GIVEN TASK: Switch "Screen dimensions" to "Screen size" in the part of the items that opens with the line containing "The image size" and closes with the line containing "click(x=1006, y=15)", and give only that part back with everything else unchanged. Leave the pictures out.

-- Start RECORD LIST --

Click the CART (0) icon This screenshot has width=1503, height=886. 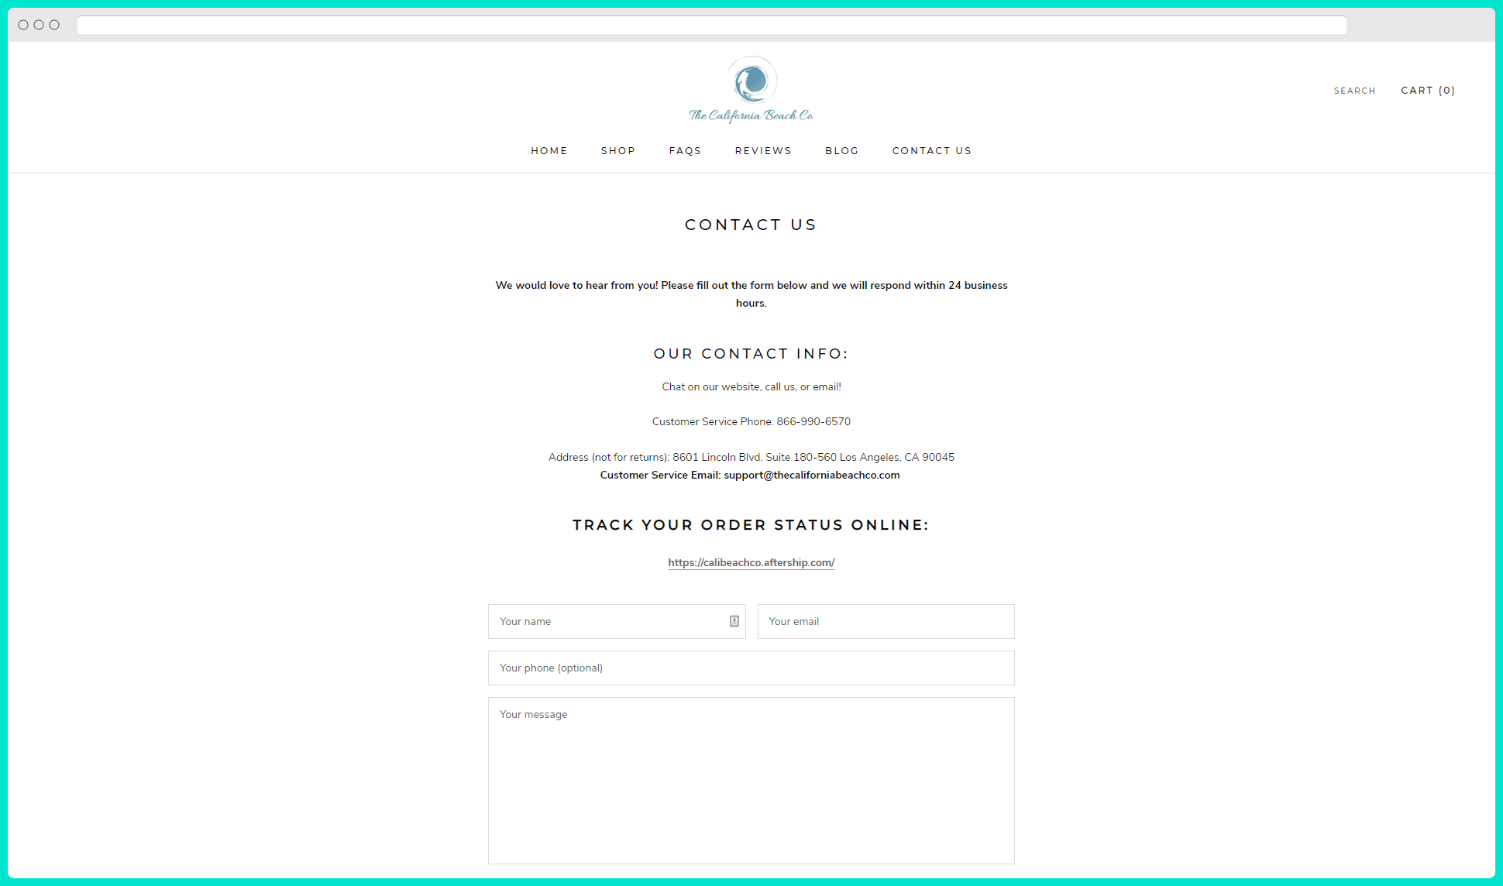[x=1426, y=90]
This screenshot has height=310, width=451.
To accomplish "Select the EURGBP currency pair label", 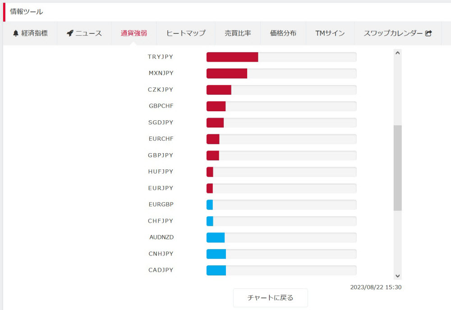I will point(161,205).
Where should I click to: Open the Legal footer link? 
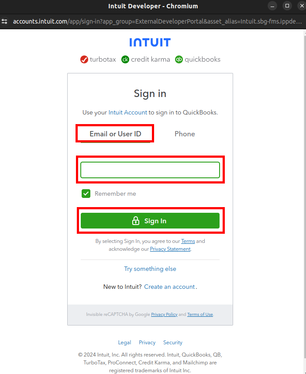coord(124,343)
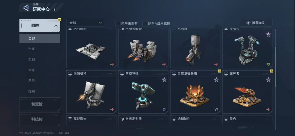Viewport: 295px width, 136px height.
Task: Open the 全部 filter dropdown
Action: point(85,23)
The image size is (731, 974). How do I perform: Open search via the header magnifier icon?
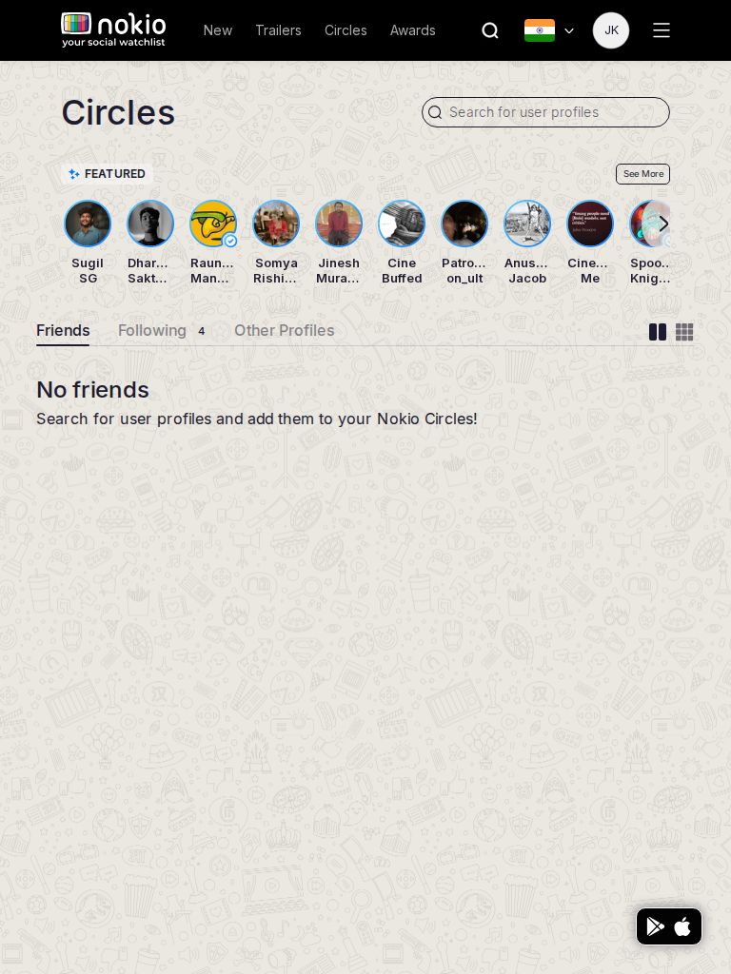click(490, 30)
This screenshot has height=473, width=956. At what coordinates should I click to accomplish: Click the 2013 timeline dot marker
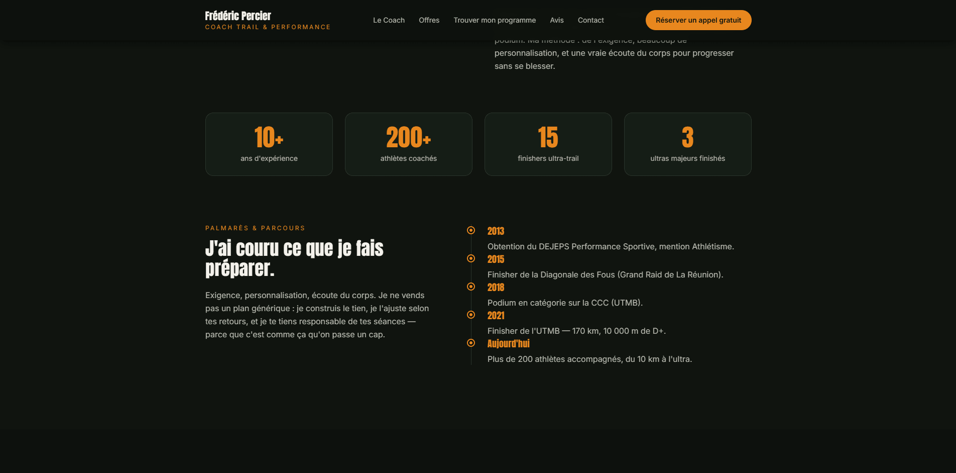coord(471,230)
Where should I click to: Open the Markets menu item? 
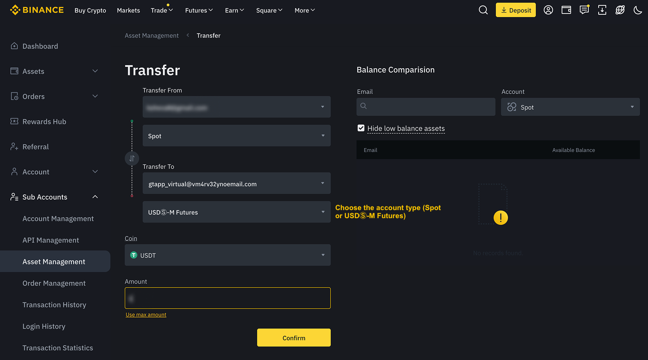point(128,10)
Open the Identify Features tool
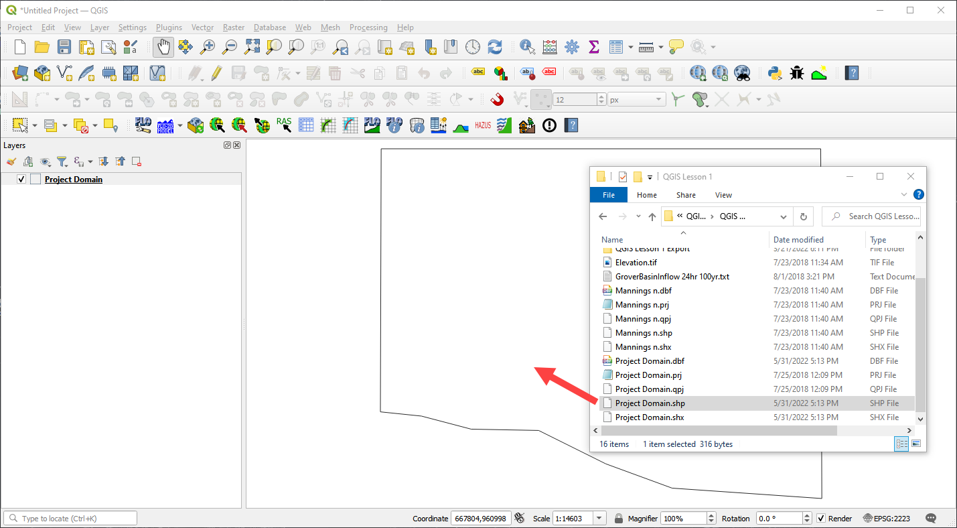 [x=527, y=47]
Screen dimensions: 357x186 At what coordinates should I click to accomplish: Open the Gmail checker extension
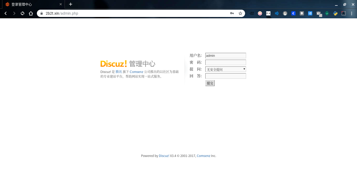pyautogui.click(x=319, y=13)
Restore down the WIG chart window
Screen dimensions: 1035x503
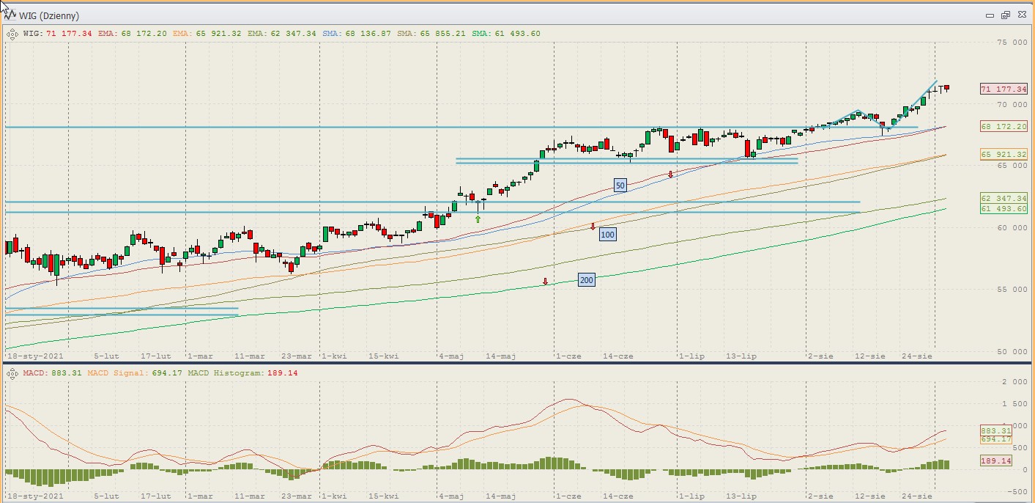click(x=1006, y=15)
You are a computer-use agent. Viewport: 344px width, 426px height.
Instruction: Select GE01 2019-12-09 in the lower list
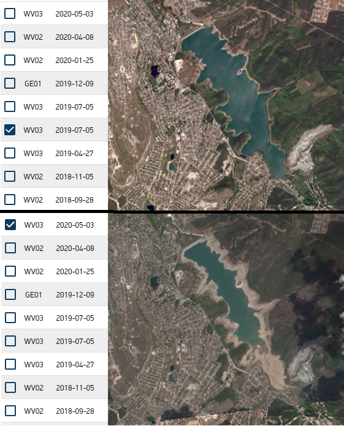tap(10, 294)
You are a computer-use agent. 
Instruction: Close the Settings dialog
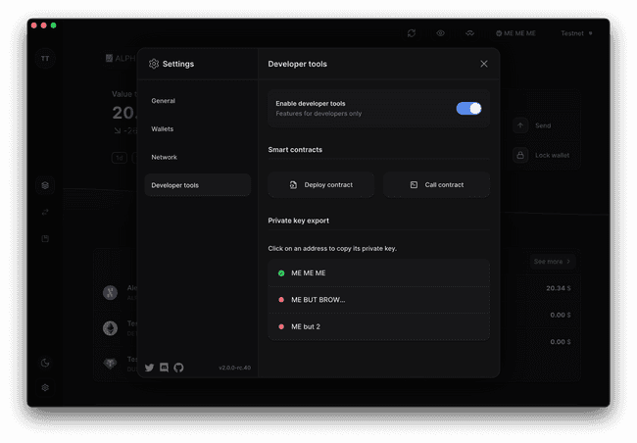(483, 64)
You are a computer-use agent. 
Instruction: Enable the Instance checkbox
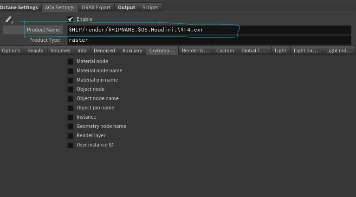coord(71,117)
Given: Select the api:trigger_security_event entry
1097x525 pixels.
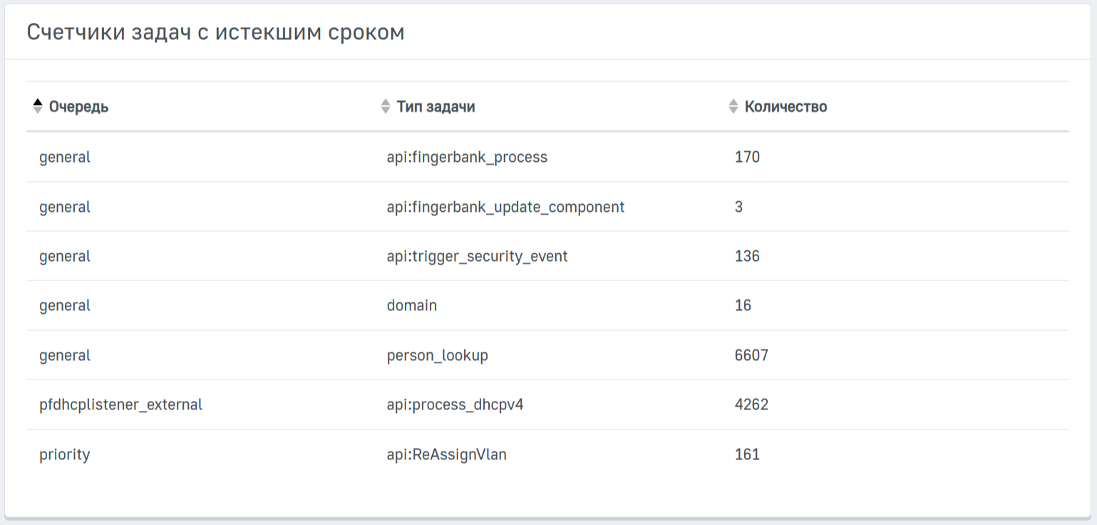Looking at the screenshot, I should pos(477,256).
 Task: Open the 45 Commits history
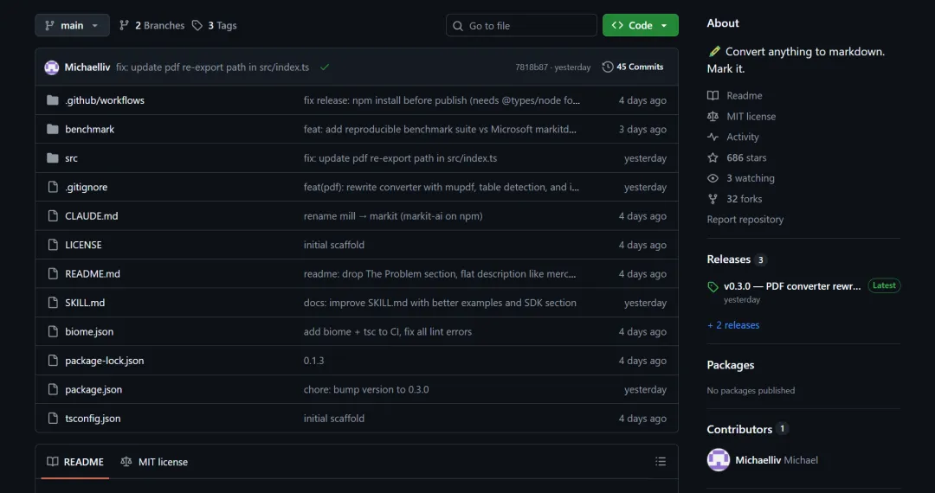tap(633, 67)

-- End RECORD LIST --

CORRECT ANSWER:
The image size is (731, 974). How do I perform: Open search via the header magnifier icon?
click(490, 30)
This screenshot has height=473, width=956. At what coordinates should I click to accomplish: Click the 2013 timeline dot marker
coord(471,230)
Where should I click to: Open the Markets menu item? 
point(128,10)
Open the Identify Features tool
 [x=527, y=47]
Screen size: 357x186 At what coordinates should I click to accomplish: Open the Gmail checker extension
pyautogui.click(x=319, y=13)
Restore down the WIG chart window
Screen size: 1035x503
click(x=1006, y=15)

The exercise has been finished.